Ils étaient 5 000 à défiler à Paris contre la proposition de loi "sécurité globale", samedi 12 décembre. Au total, 142 interpellations ont eu lieu dans la capitale, dont certaines avant même que les manifestants s'élancent. Quelques incidents ont émaillé le parcours : les gendarmes mobiles et CRS sont intervenus à plusieurs reprises au milieu du cortège pour "empêcher la constitution d'un black bloc" selon la préfecture de police. "C'est assez efficace d'un point de vue technique pour la police. D'un point de vue politique, je suis assez inquiet", a déclaré ce samedi 12 décembre sur franceinfo Olivier Fillieule, sociologue et auteur de Politiques du désordre, paru au Seuil et co-écrit avec Fabien Jobard.

franceinfo : Est-ce que ces "interventions éclairs", c'est la bonne stratégie pour limiter les violences ?

Olivier Fillieule : Tout dépend de quel point de vue on se place : d'un point de vue technique pour la police, si vous intervenez, si vous interpellez avant qu'il y ait des violences, c'est très efficace. Et de ce point de vue-là, samedi, il n'y a pas eu beaucoup de violences. Des arrestations sont intervenues très tôt, parce qu'on avait identifié dans le cortège des personnes potentiellement violentes. C'est une stratégie de dissuasion qui vise finalement à empêcher les violences ou les actes illégaux de se déployer.
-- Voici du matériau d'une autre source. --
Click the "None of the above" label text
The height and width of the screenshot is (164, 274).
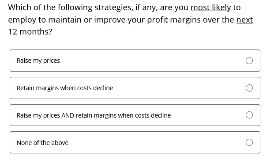42,143
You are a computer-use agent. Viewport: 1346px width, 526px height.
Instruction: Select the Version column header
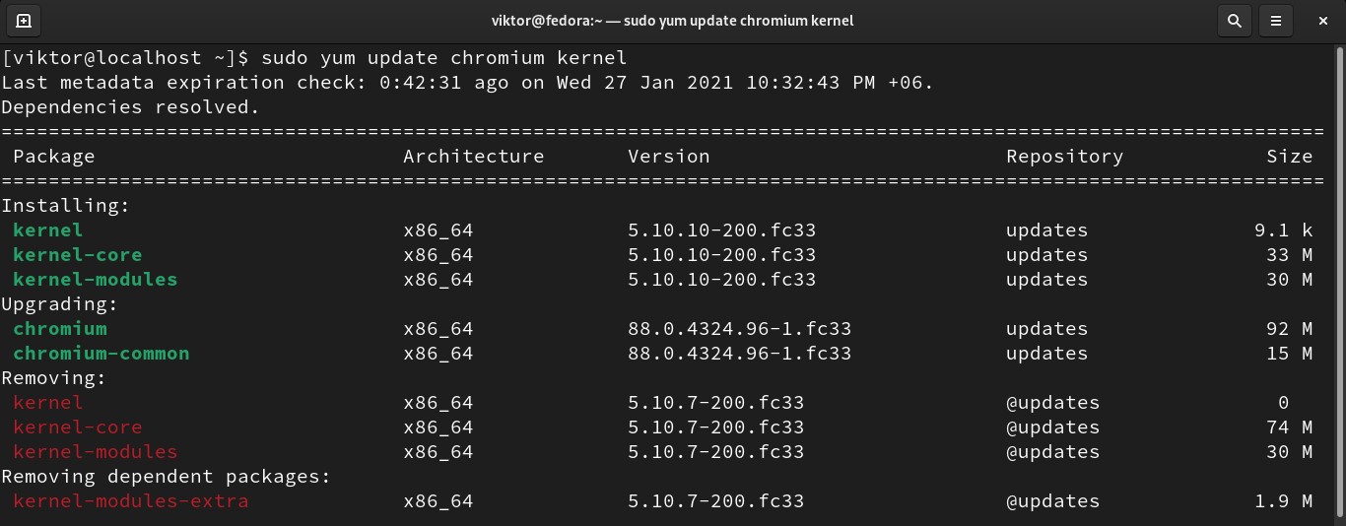click(x=668, y=157)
D'un point de vue technique, c'est une réussite.

Et d'un point de vue politique, qu'en pensez-vous ?

D'un point de vue politique, je suis assez inquiet. Aujourd'hui en France, il est devenu très difficile de manifester. C'est devenu très difficile d'exprimer, en dehors des élections, des opinions contradictoires à celles du gouvernement. Il n'est plus capable d'entendre les manifestations et les revendications. Et ça, ça dure depuis 2014.

Est-ce qu'il faut tenter de recréer une loi anti-casseurs pour lutter contre les violences ?

A chaque fois qu'on met en place une loi particulièrement sévère, elle n'est pas appliquée, et pour de bonnes raisons : elle n'est pas applicable. Pourquoi aujourd'hui, a-t-on autant de violences dans les manifestations ? Parce que le pouvoir ne veut plus tolérer des illégalismes en manifestation qui, jusqu'à présent, étaient considérés dans la doctrine du maintien de l'ordre comme des soupapes de sécurité. Il vaut mieux avoir un abribus qui pète et qui brûle, voire dans les manifestations d'agriculteurs, une grille de préfecture arrachée et 3 tonnes de purin dans la cour qui vont coûter un million d'euros que d'avoir un blessé. C'est cette manière de penser le maintien de l'ordre sur laquelle on a fonctionné pendant les 40 dernières années. Aujourd'hui, on s'achemine vers quelque chose de beaucoup plus dur, de plus en plus tendu, avec un risque de mort d'un côté comme de l'autre. Ce qui n'est pas souhaitable.